The investment bank said it expects the budget deficit to widen to 5.1% of GDP this year -- against the authorities' expectations of 4.8% of GDP -- with the current account gap rising to 8.7% of GDP from 8.5% in 2011.
Ghana's deficits have tended to widen significantly beyond targets in previous election years, a record Renaissance reckoned will play against the government's projections in 2012.
“We think the budget will come under pressure in 2012, given that this is an election year and the government is planning to step-up capital spending to 8.2% from 7.6% of GDP in 2011,” it said in its latest outlook on the economy.
In the past, hikes in the deficit have been accompanied by stronger-than-projected government borrowing and monetary growth, which then triggered wild inflation and cedi depreciation. In the last decade, two of the country's three-largest fiscal deficits were recorded in election years (2000 and 2008).
The current account deficit, which widened to 8.5% of GDP last year, is seen climbing further to 8.7% of GDP according to Renaissance, despite a forecast for oil-export growth and strong commodity prices.
In 2011, services and income payments plus a spike in consumption-goods imports offset trade-deficit improvements from new oil exports that came on stream, leading to the current account deficit widening to US$3.1billion.
Bank of Ghana Governor Kwesi Amissah-Arthur has said he is worried about growing consumption imports that have pressure on the cedi and the Central Bank's reserve buffers. The bank recently supported the cedi with US$800million in reserves after sharp falls against the US dollar.

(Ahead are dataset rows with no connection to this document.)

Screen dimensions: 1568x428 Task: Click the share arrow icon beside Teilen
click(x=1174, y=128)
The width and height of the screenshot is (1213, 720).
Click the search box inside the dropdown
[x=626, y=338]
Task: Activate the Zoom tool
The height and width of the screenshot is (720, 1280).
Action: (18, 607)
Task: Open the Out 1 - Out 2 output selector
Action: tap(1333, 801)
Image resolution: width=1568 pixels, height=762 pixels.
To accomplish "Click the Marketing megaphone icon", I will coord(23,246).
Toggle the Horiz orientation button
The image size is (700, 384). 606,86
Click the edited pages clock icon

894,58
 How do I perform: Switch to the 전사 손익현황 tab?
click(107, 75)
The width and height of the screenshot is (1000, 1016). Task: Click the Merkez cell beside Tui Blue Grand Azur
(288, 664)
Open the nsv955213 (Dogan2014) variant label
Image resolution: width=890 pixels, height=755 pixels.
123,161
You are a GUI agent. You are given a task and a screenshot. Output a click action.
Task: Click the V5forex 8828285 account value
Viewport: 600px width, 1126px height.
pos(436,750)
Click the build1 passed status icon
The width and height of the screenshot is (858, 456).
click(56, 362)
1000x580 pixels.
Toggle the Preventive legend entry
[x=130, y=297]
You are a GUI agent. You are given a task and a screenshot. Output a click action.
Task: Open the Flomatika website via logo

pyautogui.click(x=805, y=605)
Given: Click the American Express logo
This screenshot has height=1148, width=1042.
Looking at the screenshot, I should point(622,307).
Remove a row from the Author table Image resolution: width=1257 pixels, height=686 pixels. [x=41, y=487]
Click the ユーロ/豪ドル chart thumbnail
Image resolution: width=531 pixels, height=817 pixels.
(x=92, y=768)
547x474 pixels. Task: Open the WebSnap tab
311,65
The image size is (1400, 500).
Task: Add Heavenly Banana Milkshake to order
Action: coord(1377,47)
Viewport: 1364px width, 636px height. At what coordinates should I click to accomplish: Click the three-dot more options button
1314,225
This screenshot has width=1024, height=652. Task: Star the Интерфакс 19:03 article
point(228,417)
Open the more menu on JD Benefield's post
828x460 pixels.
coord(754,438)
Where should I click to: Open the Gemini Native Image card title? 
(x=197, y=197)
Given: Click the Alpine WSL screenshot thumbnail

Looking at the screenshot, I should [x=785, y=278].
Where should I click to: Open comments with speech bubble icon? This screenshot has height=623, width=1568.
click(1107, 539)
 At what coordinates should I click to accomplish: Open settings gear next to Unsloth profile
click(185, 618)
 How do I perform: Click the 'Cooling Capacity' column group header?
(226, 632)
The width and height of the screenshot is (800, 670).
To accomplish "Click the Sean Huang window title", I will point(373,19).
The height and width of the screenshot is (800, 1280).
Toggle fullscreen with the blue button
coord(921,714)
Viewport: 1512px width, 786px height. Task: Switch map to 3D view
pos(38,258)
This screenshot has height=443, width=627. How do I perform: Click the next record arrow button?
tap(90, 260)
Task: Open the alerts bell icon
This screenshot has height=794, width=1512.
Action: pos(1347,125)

“We're beginning to see an increasingly import-dependent economy. If the goods are meant for manufacturing, which will fuel future growth, then that is good; but we need to curb our demand for consumption imports,” Amissah-Arthur said.
Fast-paced economic growth, which notched up 13.6 percent last year, and rising spending by consumers in Ghana's new middle-income economy seem to have accounted for the surge in goods imported for direct consumption.
Worries about the cedi and inflation led the bank to tighten policy earlier this month, a move that turned out to comfort offshore investors who were beginning to lose confidence in the value of the local currency.
Last week, offshore investors presented more than half of the bids at an auction of three-year bonds by the Central Bank, the first since October 2011. The bonds, which attracted a yield of 14.99%, were oversubscribed by 191%.
But tighter monetary policy is likely to temper credit growth at a time when the cost of capital is already too expensive for businesses, the Association of Ghana Industries (AGI) has said.
The AGI is noted for its concern about the slump in manufacturing, which has been the dark side of an economy growing at record speed.
While economic growth is expected to normalise this year to between 8 and 9.5%, according to various estimates, there is upside potential in the fact that oil production has not yet peaked (at the 120,000 barrels per day anticipated), Renaissance said.
Excluding oil, growth is largely expected to be driven by construction activity, business services and the transportation and storage sectors. In 2012, the government has forecast real non-oil GDP growth of 7.6%.